Exercise data
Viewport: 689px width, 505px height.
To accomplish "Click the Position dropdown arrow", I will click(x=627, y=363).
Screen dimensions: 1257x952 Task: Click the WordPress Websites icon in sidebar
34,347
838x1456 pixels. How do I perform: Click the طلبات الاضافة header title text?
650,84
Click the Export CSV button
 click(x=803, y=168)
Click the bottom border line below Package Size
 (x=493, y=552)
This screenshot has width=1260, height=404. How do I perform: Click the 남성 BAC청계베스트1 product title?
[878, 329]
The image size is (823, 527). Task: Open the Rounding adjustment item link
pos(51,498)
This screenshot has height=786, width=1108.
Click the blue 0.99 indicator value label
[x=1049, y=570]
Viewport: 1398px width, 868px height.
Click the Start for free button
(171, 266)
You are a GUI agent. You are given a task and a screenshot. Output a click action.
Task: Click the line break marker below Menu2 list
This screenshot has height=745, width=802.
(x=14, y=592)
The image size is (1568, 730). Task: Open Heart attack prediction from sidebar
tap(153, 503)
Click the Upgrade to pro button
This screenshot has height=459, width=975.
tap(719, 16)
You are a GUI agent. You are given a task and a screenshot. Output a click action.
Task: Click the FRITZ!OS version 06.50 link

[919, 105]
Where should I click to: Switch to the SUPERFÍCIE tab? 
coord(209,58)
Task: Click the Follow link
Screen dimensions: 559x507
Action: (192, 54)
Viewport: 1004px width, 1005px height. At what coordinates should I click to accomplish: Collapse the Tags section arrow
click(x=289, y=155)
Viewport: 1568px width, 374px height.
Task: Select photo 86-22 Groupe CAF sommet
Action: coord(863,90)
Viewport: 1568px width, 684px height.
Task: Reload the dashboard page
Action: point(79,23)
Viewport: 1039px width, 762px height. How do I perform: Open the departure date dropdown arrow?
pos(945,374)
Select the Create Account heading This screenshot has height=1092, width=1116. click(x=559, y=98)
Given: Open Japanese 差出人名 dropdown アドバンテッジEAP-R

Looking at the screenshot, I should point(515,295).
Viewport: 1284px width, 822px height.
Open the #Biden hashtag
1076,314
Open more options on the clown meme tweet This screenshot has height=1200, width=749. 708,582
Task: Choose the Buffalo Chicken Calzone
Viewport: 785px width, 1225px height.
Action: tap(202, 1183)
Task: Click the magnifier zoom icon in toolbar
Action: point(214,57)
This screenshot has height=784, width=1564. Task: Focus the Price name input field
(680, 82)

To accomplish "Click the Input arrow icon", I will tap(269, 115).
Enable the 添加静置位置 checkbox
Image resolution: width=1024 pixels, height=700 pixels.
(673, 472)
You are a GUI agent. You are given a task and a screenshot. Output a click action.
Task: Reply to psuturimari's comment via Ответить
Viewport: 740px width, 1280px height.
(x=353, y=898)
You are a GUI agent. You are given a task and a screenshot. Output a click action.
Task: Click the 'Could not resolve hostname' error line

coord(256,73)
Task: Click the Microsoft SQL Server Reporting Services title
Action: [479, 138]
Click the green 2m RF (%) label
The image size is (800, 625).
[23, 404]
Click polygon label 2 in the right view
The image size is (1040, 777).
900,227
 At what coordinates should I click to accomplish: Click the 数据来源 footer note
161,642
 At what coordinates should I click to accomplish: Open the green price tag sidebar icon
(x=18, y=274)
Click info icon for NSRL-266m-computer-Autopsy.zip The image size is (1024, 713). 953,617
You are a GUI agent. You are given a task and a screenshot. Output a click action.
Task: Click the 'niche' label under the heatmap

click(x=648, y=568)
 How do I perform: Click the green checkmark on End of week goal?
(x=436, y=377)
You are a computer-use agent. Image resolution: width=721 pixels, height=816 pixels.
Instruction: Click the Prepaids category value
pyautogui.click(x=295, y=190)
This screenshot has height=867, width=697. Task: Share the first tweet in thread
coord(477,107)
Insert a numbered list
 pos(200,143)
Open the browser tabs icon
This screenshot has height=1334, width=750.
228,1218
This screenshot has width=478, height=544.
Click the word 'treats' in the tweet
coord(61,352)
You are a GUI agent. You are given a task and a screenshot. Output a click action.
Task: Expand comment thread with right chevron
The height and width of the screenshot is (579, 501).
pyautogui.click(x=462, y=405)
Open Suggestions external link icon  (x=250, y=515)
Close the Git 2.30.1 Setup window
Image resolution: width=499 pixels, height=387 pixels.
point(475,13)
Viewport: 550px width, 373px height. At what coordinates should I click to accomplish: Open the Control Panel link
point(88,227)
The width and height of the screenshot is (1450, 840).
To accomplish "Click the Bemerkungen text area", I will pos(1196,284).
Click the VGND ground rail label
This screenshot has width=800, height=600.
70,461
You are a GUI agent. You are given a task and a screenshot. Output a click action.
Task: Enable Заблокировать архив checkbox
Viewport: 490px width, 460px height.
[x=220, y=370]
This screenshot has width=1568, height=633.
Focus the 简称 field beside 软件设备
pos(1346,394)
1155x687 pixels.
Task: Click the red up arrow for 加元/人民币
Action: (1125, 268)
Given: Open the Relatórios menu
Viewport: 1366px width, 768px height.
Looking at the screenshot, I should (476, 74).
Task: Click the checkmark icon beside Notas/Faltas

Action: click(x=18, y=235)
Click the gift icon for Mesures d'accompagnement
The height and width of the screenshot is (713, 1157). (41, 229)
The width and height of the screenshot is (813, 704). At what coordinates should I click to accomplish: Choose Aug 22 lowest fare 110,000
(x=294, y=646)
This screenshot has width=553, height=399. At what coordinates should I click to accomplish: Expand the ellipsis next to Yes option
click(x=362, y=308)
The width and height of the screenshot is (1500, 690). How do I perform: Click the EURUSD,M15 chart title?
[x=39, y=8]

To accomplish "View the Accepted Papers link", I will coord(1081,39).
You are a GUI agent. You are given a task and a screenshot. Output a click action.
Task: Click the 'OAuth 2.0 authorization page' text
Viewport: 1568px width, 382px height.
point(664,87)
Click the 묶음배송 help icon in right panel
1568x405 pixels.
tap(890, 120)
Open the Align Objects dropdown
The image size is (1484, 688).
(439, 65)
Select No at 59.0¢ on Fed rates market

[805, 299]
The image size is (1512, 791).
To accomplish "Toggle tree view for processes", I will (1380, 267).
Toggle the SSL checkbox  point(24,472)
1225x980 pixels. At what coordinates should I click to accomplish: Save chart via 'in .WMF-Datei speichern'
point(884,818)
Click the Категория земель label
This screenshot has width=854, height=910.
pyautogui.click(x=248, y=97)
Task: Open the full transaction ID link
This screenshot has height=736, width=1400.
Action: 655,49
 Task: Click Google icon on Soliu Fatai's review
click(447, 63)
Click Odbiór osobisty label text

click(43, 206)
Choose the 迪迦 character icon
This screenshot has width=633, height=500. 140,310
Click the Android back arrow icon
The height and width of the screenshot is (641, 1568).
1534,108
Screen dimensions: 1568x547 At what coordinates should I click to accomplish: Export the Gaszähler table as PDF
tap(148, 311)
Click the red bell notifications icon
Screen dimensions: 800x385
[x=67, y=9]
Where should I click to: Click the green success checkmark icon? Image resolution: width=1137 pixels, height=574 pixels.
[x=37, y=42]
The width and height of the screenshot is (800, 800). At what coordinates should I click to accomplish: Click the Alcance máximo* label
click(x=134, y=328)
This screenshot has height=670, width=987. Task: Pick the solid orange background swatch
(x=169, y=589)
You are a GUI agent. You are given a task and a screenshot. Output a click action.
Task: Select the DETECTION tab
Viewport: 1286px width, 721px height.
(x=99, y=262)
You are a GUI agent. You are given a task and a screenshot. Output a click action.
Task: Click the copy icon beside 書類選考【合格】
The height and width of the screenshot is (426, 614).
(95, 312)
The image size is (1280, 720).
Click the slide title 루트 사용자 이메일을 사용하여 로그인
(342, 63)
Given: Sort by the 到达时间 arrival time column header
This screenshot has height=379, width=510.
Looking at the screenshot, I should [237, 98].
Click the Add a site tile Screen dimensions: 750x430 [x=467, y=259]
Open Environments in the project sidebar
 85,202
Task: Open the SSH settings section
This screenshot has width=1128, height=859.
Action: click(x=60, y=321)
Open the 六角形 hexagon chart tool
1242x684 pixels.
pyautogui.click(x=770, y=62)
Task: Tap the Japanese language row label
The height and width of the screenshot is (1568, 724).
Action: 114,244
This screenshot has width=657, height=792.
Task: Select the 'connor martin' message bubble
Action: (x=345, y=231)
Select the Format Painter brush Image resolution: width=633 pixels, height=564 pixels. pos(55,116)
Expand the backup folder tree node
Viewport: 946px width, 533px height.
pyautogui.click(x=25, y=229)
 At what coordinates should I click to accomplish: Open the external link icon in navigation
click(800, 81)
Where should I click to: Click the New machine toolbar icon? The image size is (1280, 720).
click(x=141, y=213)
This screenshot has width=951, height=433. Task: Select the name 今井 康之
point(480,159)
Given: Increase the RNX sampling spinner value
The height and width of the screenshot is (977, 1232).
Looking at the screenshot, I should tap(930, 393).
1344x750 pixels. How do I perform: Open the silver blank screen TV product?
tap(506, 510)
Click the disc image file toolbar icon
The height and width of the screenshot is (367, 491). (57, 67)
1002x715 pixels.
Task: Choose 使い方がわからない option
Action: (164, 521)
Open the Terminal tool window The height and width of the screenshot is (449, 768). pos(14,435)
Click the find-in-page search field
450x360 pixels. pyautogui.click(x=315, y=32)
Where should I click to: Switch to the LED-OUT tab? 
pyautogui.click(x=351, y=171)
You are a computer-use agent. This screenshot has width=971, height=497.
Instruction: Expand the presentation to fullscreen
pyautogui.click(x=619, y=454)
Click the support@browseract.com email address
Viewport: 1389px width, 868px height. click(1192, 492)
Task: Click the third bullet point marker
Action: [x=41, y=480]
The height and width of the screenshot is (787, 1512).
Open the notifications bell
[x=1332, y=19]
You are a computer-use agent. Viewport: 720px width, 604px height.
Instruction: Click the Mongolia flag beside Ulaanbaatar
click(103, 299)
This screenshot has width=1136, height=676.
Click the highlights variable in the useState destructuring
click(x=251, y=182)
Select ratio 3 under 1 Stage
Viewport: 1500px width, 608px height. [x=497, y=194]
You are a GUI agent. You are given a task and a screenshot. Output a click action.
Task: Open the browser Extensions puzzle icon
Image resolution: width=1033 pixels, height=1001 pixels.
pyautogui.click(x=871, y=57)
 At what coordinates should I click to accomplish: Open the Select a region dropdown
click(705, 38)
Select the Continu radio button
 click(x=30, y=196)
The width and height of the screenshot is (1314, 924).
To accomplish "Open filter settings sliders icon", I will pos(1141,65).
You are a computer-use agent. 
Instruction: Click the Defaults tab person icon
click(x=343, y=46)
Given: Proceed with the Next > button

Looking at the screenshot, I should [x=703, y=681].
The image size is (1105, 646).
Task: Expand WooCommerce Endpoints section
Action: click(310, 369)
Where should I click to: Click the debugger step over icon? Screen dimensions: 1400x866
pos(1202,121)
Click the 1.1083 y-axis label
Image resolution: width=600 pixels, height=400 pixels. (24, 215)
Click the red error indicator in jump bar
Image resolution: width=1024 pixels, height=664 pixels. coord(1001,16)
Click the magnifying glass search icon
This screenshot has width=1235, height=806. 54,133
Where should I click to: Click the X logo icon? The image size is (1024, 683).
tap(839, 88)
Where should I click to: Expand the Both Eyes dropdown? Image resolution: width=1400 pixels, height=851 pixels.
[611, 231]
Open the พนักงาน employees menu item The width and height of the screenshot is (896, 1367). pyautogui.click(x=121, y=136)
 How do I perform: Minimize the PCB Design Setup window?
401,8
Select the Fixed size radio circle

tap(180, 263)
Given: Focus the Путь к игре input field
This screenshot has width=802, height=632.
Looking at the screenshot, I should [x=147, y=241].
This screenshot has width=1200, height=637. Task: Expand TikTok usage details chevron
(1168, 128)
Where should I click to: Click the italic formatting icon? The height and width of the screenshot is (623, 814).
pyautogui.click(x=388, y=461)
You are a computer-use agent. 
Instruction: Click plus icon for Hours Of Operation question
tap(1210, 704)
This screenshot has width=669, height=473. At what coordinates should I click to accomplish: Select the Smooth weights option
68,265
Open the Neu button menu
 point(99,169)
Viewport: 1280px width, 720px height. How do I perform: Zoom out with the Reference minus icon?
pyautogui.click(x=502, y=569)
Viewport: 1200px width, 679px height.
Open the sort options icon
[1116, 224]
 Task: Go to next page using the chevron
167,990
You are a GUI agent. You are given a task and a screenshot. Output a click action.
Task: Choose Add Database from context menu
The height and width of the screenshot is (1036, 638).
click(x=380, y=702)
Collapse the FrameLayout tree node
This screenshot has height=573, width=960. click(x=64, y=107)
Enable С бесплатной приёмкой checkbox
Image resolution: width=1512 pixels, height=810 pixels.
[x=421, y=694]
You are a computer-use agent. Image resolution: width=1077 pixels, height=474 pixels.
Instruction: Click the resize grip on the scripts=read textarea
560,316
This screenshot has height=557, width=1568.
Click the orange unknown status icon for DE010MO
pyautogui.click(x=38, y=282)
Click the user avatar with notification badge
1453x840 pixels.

Task description
Apply a filter for "comment" to the entries and show each line that passes.

Answer below
Task: Reply to psuturimari's comment via Ответить
Task: Expand comment thread with right chevron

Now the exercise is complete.